“Citizens” focuses on people born and raised in Istanbul and who are masters of their domains. In this section, described as unsung heroes of Istanbul, we talk about citizens’ Istanbul, profession, yesterday and today.
Together with the writer and one of the most renown people in the diplomacy and the business world Aaron Nommaz, we are dreaming of Istanbul, our eyes closed.
Words: Ali Tufan Koç
Images: Işık Kaya
When you move past Kabataş is ‘Setüstü’ neighborhood, on the range of new generation local cafes … Floor is İstanbul, and the apartment Portugal Consulate. Behind the table overlooking the Bosphorus’ pure beauty with the smell of the sea, is a ‘secret’ Istanbul hero who speaks with a warm smile beneath his reading glasses: Aaron Nommaz.

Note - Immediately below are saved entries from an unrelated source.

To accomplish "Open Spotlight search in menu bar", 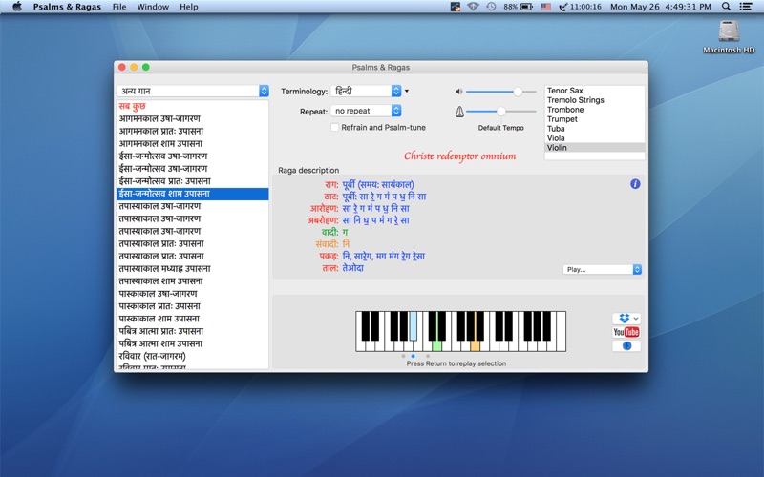I will [x=726, y=7].
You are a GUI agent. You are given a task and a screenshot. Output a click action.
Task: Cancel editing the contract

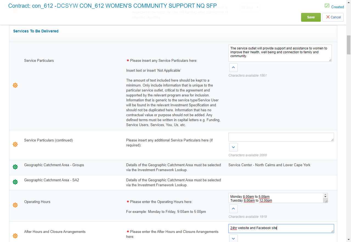point(333,17)
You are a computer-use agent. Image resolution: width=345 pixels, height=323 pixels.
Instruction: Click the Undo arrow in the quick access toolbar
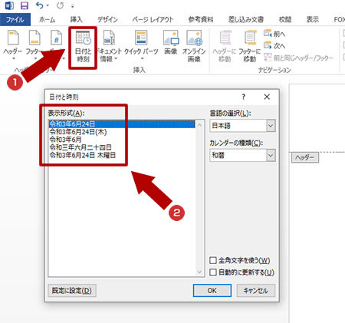click(x=39, y=5)
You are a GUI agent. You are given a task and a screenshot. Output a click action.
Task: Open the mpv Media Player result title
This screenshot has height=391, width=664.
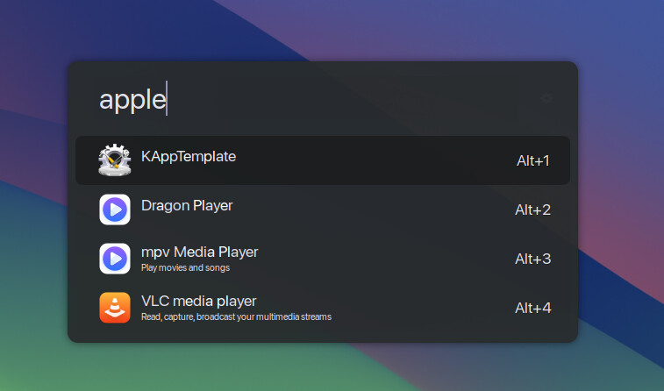click(199, 252)
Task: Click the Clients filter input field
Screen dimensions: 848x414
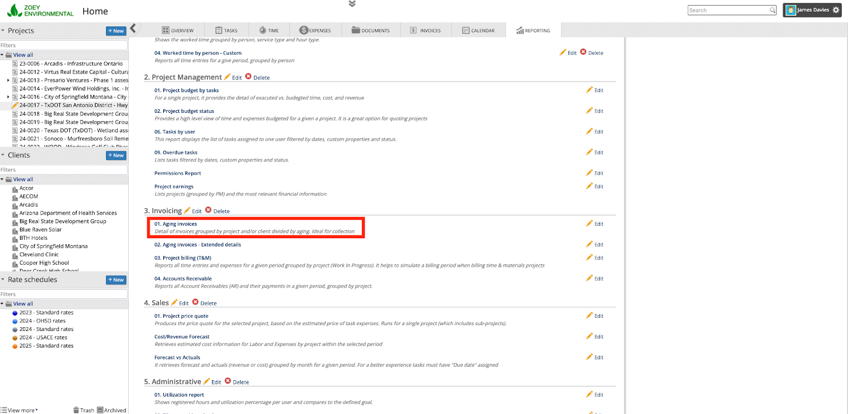Action: (x=64, y=170)
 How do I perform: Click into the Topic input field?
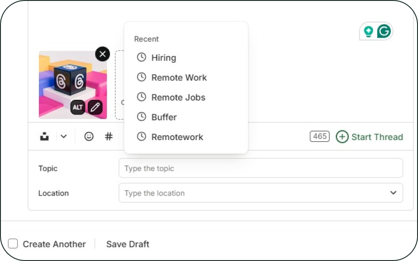tap(261, 168)
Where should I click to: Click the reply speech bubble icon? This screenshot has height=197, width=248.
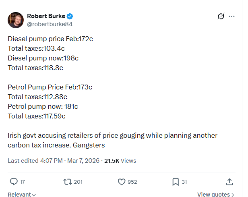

When you move past Kabataş is ‘Setüstü’ neighborhood, on the range of new generation local cafes … Floor is İstanbul, and the apartment Portugal Consulate. Behind the table overlooking the Bosphorus’ pure beauty with the smell of the sea, is a ‘secret’ Istanbul hero who speaks with a warm smile beneath his reading glasses: Aaron Nommaz.

Today, the fact that he has a separate office as a private counselor in the Istanbul Consulate of Portugal which he referred to as his ‘grandfather’s country’ is only one part of his identity. Similarly is the fact that he wrote historically and culturally precious books about Jewish mark in Ottoman History even though he is not a writer (‘Yahudi Casus: Josef Nasi (The Jewish Spy: Josef Nasi)’ and ‘‘Kanuni’nin Yahudi Bankeri: Dona Gracia (The Jewish Banker of ‘Kanuni’: Dona Gracia))… Diplomat, engineer, entrepreneur, a child raised in ‘Büyükada’ and above all, an Istanbul lover.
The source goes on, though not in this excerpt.